Chroniques

par bertrand bolognesi

Karen Cargill et Brandon Jovanovich
Gustav Mahler | Das Lied von der Erde

Orchestre national de France, Hartmut Haenchen
Festival de Saint-Denis / Basilique
- 8 juin 2017
Hartmut Haenchen dirige l'ONF à St-Denis : Le chant de la terre de Gustav Mahler
© ch. fillieule | festival de saint-denis

Une semaine après son ouverture, le Festival de Saint-Denis fait salle comble, pour ne pas dire basilique comble, avec ce concert de l’Orchestre national de France. Empêché par un souci de santé, le jeune chef britannique Robin Ticciati, dont la lecture de la Quatrième de Mahler avait convaincu il y a deux ans, à la tête de la formation radio-symphonique [lire notre chronique du 7 janvier 2015], est remplacé par le Saxon Hartmut Haenchen qui, après avoir beaucoup œuvré à la redécouverte du répertoire intermédiaire du XVIIIe siècle, s’est illustré avec divers bonheurs dans le répertoire Jugendstil (Strauss, Mahler, etc.) et dans les opéras de Wagner.

Il n’est pas toujours facile au chroniqueur d’écrire positivement sur un artiste qui souvent l’a déçu. Il faut d’emblée reconnaître qu’à plusieurs reprises Haenchen livra des lectures relativement ternes, voire soporifiques, des grandes pages de ce répertoire. Mais personne n’est aujourd’hui tel qu’il sera demain, c’est connu. De fait, c’est à la Scala que le chef allemand retint tout à coup l’écoute, avec un fliegende Holländer savamment ciselé. Trois ans plus tard, on le retrouvait pour le nouveau Parsifal du Bayreuther Festspiele et l’on ne s’en plaignit guère [lire nos chroniques du 12 mars 2013 et du 2 août 2016]. Ce soir, il donne un Lied von der Erde flamboyant dont l’élan emporte l’adhésion dès Das Trinklied vom Jammer der Erde, le premier mouvement de cette symphonie masquée de Gustav Mahler.

Cette redoutable chanson à boire, qui en égosilla plus d’un, est magistralement servie par le très vaillant Brandon Jovanovich qui, après avoir principalement honoré les rôles italiens [lire nos chroniques du 18 février 2003 et du 10 février 2005], s’est attelé à d’autres domaines, avec, notamment, une louable prestation en Sergueï de Леди Макбет Мценского уезда à Zurich [lire notre chronique du 13 avril 2013]. Récemment applaudi en Walther des Meistersinger von Nürnberg à l’Opéra national de Paris [lire notre chronique du 1er mars 2016], le ténor étasunien s’affirme désormais indéniablement héroïque, sans limiter son chant à la seule prouesse épique. Le premier vers du Chant de la terre est un tue-voix, disions-nous. Pas pour Jovanovich qui, loin de s’époumoner, survole en souplesse l’imposant relief de l’orchestration.

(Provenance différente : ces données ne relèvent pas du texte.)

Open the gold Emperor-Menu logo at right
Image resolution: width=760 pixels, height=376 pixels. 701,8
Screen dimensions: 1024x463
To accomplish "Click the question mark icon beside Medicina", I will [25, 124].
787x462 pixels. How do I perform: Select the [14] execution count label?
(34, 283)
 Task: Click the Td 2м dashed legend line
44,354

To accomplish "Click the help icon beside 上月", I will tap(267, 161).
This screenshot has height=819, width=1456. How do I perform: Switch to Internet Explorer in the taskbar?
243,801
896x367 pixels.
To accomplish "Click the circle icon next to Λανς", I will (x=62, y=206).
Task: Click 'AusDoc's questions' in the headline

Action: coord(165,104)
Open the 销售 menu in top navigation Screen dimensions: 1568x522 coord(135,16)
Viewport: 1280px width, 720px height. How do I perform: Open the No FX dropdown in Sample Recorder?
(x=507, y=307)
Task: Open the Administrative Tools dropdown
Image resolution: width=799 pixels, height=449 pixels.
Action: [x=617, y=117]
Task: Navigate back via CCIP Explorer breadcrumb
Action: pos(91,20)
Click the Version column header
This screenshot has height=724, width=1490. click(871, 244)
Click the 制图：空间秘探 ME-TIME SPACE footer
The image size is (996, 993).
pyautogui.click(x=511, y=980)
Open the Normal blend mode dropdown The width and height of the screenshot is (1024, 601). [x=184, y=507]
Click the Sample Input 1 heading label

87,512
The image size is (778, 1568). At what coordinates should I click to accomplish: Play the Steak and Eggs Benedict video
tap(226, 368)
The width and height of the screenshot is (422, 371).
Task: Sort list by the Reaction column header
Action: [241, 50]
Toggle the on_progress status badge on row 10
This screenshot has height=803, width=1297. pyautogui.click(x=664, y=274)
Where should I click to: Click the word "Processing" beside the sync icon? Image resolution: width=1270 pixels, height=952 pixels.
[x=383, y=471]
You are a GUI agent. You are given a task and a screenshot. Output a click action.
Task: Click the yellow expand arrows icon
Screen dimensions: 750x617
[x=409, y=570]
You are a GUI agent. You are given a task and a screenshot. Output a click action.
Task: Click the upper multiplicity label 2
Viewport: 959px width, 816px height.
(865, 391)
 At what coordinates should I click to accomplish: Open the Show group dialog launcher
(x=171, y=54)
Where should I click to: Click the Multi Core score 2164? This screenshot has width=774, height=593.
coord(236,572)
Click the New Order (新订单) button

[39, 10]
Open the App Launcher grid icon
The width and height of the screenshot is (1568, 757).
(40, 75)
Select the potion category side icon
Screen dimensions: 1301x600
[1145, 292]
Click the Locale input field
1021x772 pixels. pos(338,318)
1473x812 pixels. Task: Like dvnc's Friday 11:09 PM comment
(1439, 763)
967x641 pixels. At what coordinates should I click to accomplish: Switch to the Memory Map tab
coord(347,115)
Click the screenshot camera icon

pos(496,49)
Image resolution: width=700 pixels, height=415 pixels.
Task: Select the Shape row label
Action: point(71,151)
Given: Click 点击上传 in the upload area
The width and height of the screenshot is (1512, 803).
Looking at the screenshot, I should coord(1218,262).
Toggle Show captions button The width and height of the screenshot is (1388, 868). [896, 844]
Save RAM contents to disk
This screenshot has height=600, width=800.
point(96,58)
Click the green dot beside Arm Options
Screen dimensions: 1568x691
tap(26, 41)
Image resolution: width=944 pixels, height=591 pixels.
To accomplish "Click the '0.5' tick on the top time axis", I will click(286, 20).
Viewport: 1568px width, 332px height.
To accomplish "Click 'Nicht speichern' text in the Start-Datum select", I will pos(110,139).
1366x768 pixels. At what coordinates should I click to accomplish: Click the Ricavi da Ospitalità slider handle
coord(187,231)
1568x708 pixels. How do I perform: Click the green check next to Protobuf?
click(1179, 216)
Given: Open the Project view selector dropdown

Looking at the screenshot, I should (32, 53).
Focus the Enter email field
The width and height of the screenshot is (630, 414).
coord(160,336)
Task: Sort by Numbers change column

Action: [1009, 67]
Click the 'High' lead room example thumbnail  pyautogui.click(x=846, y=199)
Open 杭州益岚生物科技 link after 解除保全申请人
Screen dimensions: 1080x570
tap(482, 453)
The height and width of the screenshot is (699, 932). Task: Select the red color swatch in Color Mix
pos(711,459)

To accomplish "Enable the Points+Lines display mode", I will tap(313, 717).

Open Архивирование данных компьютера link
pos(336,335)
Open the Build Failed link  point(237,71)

Avec un soin inouï de la couleur, c’est tout en délicatesse qu’est ouvert Der Einsame in Herbst (le solitaire en automne). Le mystère prend immédiatement, que vient confirmer le mezzo-soprano écossais Karen Cargill dont l’aisance et l’onctuosité sont idéales à soutenir l’expressivité de cette section, comme dans « mein Herz ist müde », las constat qui transmet un découragement profond. Les préalables chinoiseries entrelacées du bref Von der Jugend bénéficient d’un soin minutieux. Et le ténor d’y sculpter généreusement son hymne ! On admire l’équilibre précieux de Von der Schönheit dont est parfaitement maîtrisé le débordement lyrique médian, ainsi que le capricieux galop. Là encore, Karen Cargill révèle un impact exemplaire, y compris dans les passages les plus rapides. Il faut cependant regretter une diction allemande qui paraît molle – non pas qu’elle le soit, ce n’est pas si certain : l’acoustique en atténue peut-être la morsure au profit de la couleur et du moelleux, ce qui ne se produit pas avec la voix aigue. La subtilité de la conclusion instrumentale est confondante. L’enthousiasme communicatif du second air à boire, Der Trunkene im Frühling, confronte son brio des premiers pas à la puretédes tenues pianissimo, lorsque rit l’oiseau – « der Vogel singt und lacht ! ».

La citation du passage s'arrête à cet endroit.